* PROBLEMS AND TASKS
[a] In the comment thread, what value does switching the exit multiple to EV-Sales with the model defaults give for Boeing?
[b] Repeat the comment thread word for word, from "Besides, anything aviation" up to and including "checking it out!".

===== PASSAGE TO READ

Taking the defaults Boeing is going to -424 a share. Will check this out again later when I can actually try some sane numbers


That's where this company should end up in any fair world, given all the evidence pointing to intentional misconduct and structural governance issues as a cause for multiple fatal crashes and other serious incidents. Snark aside, this may just be a case of Boeing's numbers being distorted by its business model and airlines paying only on delivery of airplanes (which has been seriously cut back due to regulators imposing production stops and caps as a result of all its issues for years now), but Boeing having to pay their vendors upon receipt of parts.

Besides, anything aviation is a financial accounting shenanigans party. Many airlines, for example, are "loss leaders" - the money actually comes from their "reward programs" and credit cards [1], a practice that's been going on for decades now [2].

[1] https://www.theatlantic.com/ideas/archive/2023/09/airlines-b...

[2] https://airlinegeeks.com/2021/12/17/here-s-why-airline-loyal...


Hi, DCF models are not very effective when a company is cashflow negative. That can result in weird looking values. On the last tab of the model you can switch the exit multiple to look at EV-Sales which will work better on a cashflow negative business like Boeing. Doing this with the model defaults results in a value of $149. Thanks for checking it out!


mind adding a blog post on how this was built? what technologies were used, what does the stack look like etc?


I subbed. Messing around with model parameters definitely has entertainment value.


Thank you! I appreciate the support.

==========
===== DATASET ROWS

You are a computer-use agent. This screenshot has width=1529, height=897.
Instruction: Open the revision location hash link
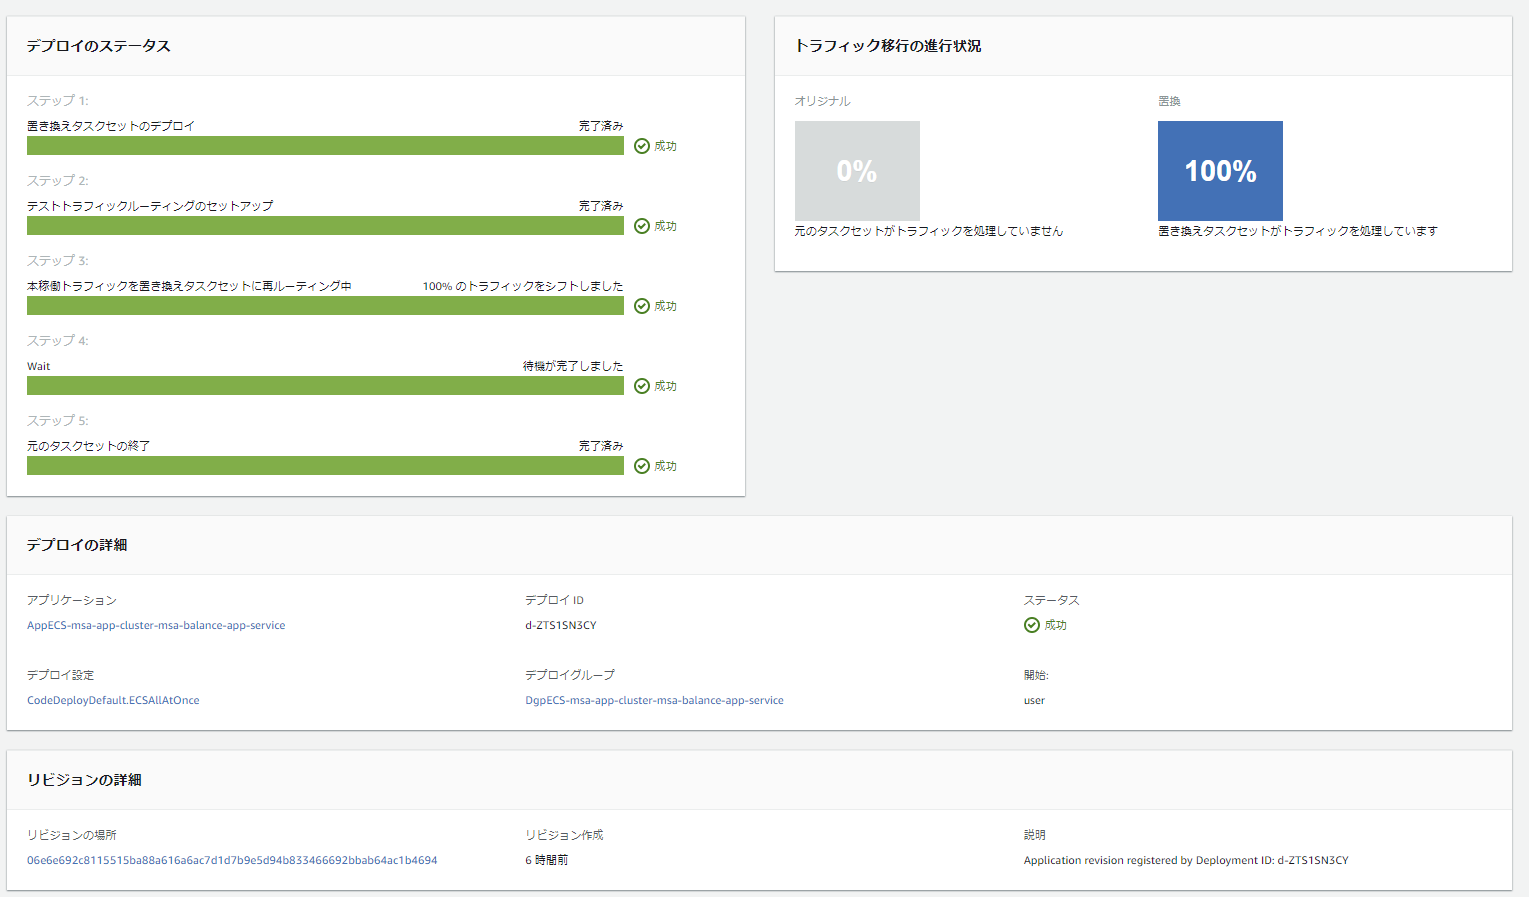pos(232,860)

==========
===== DATASET ROWS

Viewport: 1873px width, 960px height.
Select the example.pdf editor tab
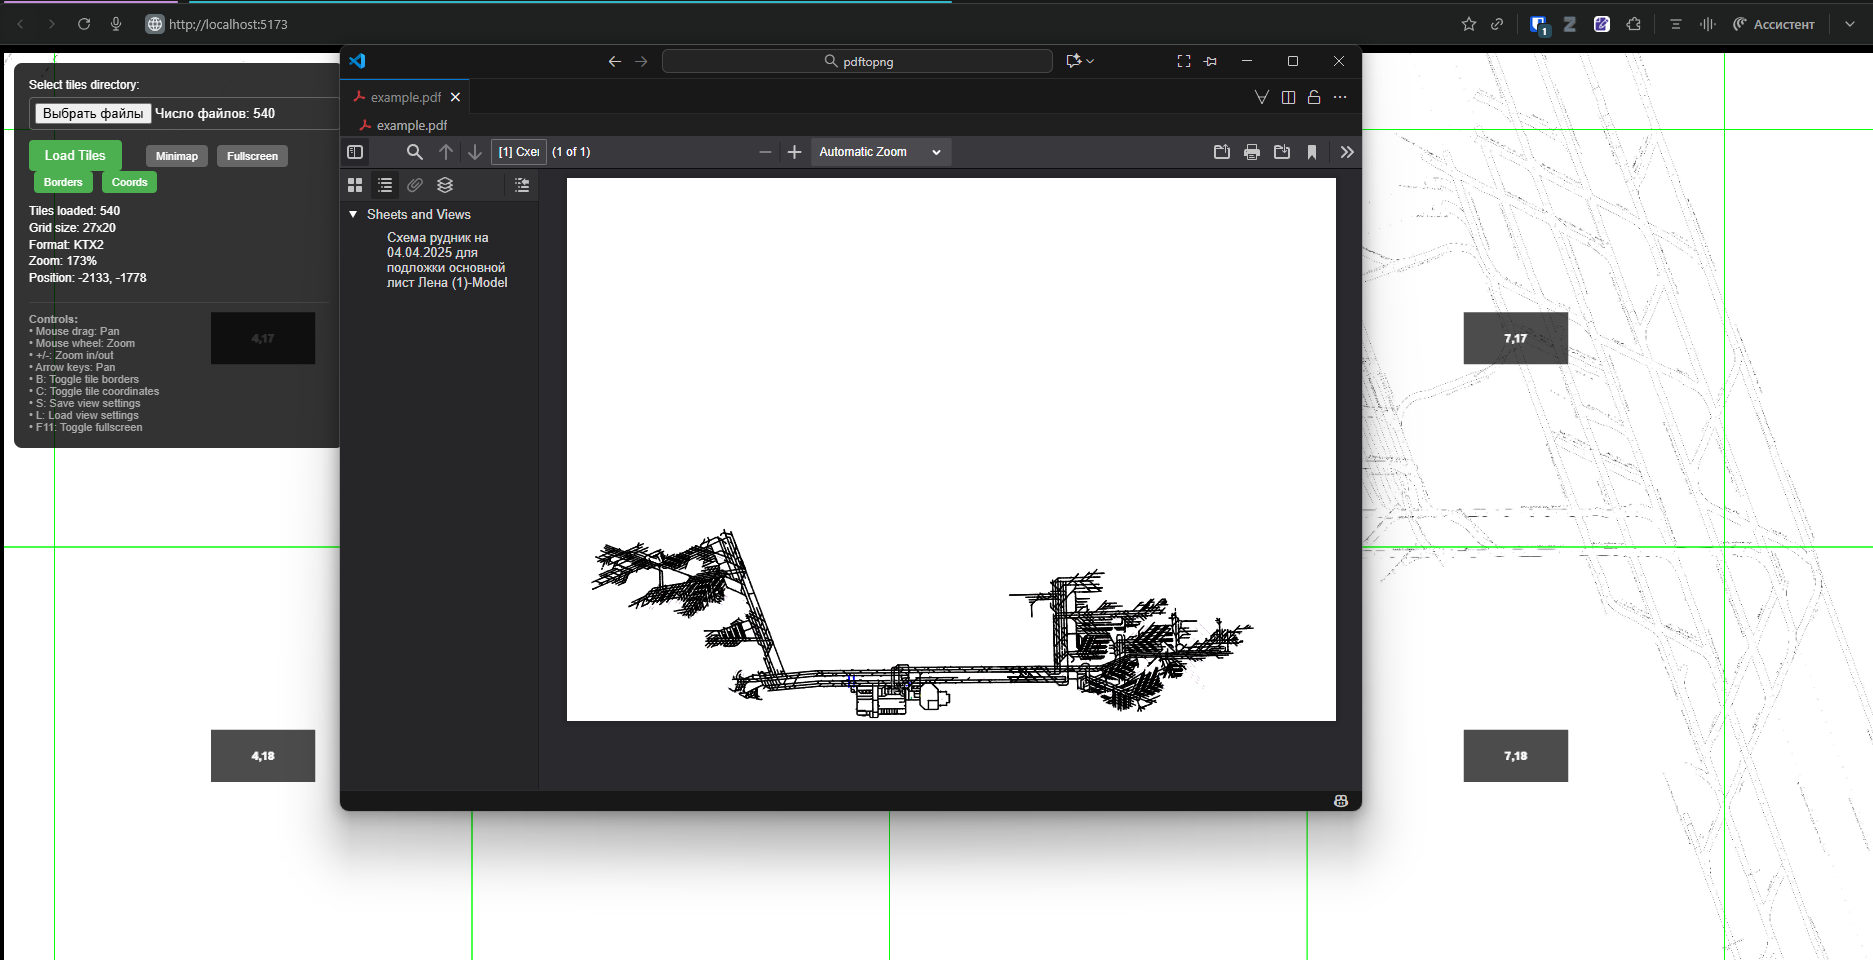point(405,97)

==========

* FULL SOLUTIONS
[a] $149

[b]
Besides, anything aviation is a financial accounting shenanigans party. Many airlines, for example, are "loss leaders" - the money actually comes from their "reward programs" and credit cards [1], a practice that's been going on for decades now [2].

[1] https://www.theatlantic.com/ideas/archive/2023/09/airlines-b...

[2] https://airlinegeeks.com/2021/12/17/here-s-why-airline-loyal...


Hi, DCF models are not very effective when a company is cashflow negative. That can result in weird looking values. On the last tab of the model you can switch the exit multiple to look at EV-Sales which will work better on a cashflow negative business like Boeing. Doing this with the model defaults results in a value of $149. Thanks for checking it out!